Mercedes Schneider wrote a book about the origins of the Common Core this past summer, and she continues to keep a close watch on Bill Gates’ investment in the purchase of American education. In this post, she recounts Bill’s infatuation with the idea of standardizing every classroom, because he believes in the glories of standardization. And if he believes in it, so should everyone else.

You know how Arne Duncan and his echo chamber say again and again that the Common Core is not a curriculum? Mercedes says that the Gates Foundation made a grant to “hardwire” the CCSS curriculum. Oops! They didn’t mean to use that word! Maybe by the time this post goes public, they will change the word and call it “standards,” not “curriculum.”

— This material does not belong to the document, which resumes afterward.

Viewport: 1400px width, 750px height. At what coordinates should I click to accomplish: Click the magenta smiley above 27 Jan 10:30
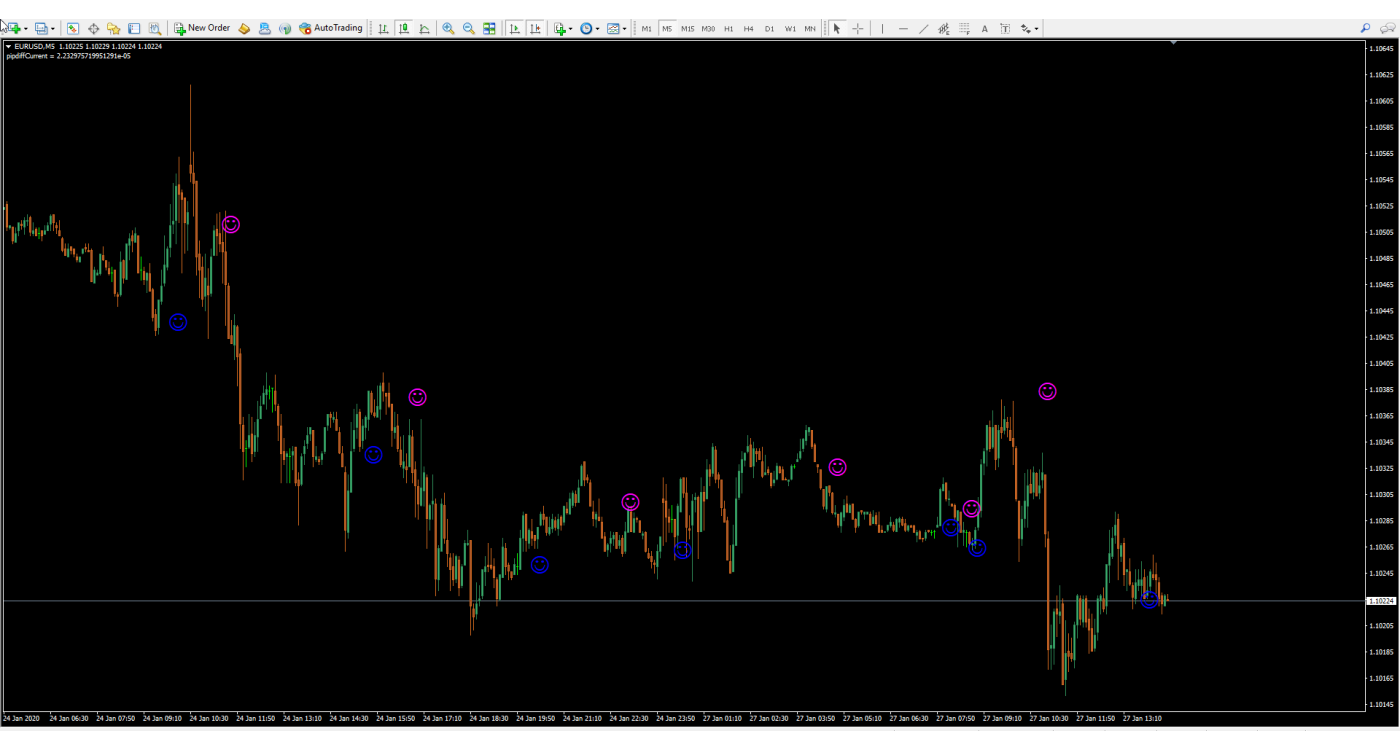tap(1047, 391)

But what’s with the “hardwiring”? Does the Gates Foundation really believe they can hardwire every school to the standards or curriculum of their choosing? This is America. We believe that our states are “laboratories of innovation.” A top-down set of standards, written in D.C., imposed by the lure of federal dollars? Never gonna happen. Ten years from now, maybe sooner, some states will stick with them, others won’t. Whatever they are, they will not be national standards. Americans don’t like to take orders. We don’t want to be hard-wired. We dissent. We debate. We question authority. We march to our own drummers. Or at least enough of us do to make trouble for anyone who wants to standardize us and hardwire us. Bill Gates will have to find a new plaything.